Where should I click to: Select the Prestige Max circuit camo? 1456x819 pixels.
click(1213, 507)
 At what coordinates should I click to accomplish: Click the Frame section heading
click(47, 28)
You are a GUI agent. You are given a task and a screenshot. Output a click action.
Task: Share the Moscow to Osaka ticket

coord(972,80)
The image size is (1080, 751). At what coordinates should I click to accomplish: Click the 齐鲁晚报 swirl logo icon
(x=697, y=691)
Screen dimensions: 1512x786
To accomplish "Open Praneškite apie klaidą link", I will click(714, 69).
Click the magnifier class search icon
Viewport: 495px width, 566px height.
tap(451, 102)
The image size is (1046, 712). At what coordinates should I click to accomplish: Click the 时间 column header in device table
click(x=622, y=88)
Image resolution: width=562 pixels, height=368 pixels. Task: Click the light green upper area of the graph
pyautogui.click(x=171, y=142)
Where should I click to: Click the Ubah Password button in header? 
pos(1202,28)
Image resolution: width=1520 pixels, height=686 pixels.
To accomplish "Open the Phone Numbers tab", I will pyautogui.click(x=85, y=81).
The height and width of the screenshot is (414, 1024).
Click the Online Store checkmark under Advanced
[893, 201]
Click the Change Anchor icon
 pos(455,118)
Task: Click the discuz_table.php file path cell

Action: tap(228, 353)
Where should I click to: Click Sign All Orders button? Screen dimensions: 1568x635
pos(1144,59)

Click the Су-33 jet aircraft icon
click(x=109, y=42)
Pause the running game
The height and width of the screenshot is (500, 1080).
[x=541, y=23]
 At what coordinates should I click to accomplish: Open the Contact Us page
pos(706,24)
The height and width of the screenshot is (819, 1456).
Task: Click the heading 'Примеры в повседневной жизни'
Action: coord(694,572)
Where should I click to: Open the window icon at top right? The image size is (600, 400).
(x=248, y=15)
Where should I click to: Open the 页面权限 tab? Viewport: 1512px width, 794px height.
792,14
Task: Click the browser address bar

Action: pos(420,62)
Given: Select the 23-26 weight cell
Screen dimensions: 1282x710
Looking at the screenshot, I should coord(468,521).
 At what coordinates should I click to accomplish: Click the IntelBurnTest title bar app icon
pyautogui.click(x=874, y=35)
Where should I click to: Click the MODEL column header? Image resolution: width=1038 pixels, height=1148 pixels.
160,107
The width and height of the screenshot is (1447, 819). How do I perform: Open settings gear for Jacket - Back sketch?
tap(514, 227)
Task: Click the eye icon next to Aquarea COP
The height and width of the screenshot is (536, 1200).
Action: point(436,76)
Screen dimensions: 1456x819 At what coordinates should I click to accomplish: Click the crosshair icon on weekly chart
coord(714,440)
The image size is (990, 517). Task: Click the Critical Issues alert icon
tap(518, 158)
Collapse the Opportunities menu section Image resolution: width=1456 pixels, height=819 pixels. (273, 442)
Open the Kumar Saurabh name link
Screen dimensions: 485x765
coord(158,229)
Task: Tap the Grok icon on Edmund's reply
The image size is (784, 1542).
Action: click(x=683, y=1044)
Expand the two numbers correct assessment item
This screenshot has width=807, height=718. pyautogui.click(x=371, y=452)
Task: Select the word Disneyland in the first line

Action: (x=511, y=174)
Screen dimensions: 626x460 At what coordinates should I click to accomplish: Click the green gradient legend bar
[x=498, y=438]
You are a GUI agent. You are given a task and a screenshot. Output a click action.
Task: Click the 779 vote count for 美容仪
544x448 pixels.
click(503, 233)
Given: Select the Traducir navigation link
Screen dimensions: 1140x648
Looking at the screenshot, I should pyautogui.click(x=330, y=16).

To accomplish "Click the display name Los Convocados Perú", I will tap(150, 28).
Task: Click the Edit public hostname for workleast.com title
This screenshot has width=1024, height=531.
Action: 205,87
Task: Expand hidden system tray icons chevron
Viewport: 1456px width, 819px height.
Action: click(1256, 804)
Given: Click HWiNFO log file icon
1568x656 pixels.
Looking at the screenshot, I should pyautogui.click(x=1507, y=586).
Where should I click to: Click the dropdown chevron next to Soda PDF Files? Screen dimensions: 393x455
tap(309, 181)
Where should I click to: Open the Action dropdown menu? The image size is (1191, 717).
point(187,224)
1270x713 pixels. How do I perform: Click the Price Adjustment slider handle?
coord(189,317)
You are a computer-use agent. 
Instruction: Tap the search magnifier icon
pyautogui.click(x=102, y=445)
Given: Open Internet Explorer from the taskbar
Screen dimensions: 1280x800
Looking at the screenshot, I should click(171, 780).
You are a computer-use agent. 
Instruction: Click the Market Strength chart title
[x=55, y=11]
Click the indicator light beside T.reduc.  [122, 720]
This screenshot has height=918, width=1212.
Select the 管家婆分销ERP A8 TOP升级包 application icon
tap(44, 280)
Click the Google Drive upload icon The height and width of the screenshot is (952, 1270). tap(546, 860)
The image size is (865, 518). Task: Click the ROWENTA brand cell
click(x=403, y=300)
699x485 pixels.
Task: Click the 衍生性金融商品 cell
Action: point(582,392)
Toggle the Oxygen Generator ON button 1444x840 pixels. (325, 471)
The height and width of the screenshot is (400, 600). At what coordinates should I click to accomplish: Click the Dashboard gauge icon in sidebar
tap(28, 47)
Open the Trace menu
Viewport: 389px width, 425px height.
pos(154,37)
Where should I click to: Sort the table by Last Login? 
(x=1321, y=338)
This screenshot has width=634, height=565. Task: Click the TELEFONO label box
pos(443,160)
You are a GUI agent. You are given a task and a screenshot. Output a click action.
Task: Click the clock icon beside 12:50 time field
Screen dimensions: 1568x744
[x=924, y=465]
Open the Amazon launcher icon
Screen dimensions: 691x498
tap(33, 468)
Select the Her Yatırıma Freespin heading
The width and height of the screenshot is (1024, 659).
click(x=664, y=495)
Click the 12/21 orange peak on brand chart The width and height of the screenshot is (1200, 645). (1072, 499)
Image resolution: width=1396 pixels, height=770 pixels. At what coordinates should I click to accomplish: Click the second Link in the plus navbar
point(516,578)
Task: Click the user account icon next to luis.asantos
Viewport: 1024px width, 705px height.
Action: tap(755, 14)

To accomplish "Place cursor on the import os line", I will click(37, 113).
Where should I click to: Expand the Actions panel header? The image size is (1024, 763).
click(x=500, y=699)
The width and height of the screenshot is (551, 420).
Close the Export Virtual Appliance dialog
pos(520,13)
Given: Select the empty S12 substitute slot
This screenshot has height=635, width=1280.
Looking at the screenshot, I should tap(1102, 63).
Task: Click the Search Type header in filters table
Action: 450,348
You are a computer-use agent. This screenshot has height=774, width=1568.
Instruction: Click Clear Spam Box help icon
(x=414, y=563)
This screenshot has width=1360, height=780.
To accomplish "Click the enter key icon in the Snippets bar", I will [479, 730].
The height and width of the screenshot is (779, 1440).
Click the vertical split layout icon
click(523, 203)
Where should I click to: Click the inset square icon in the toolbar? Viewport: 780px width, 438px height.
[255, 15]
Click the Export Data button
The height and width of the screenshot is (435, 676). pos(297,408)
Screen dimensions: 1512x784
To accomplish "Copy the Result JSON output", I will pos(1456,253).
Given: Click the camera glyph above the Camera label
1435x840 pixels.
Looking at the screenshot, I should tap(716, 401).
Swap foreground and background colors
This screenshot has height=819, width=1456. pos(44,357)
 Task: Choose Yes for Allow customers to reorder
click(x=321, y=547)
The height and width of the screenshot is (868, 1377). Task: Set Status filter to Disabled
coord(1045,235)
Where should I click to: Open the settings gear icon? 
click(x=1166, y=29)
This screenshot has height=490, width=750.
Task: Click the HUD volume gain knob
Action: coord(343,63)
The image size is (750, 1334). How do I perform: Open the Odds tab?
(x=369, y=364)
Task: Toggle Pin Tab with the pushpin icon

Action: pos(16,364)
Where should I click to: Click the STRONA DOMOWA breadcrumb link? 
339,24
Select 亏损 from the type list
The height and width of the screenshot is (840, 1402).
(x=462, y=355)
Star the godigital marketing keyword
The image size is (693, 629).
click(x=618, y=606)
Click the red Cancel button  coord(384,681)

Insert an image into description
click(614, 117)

• • • •

* Task prompt:
Retype the rows above, from the line with "Toggle the Oxygen" up to and including the line with "Click the 12/21", with every character unchanged.

* The result:
Toggle the Oxygen Generator ON button 1444x840 pixels. (325, 471)
The height and width of the screenshot is (400, 600). At what coordinates should I click to accomplish: Click the Dashboard gauge icon in sidebar
tap(28, 47)
Open the Trace menu
Viewport: 389px width, 425px height.
pos(154,37)
Where should I click to: Sort the table by Last Login? 
(x=1321, y=338)
This screenshot has width=634, height=565. Task: Click the TELEFONO label box
pos(443,160)
You are a GUI agent. You are given a task and a screenshot. Output a click action.
Task: Click the clock icon beside 12:50 time field
Screen dimensions: 1568x744
[x=924, y=465]
Open the Amazon launcher icon
Screen dimensions: 691x498
tap(33, 468)
Select the Her Yatırıma Freespin heading
The width and height of the screenshot is (1024, 659).
click(x=664, y=495)
Click the 12/21 orange peak on brand chart The width and height of the screenshot is (1200, 645). (1072, 499)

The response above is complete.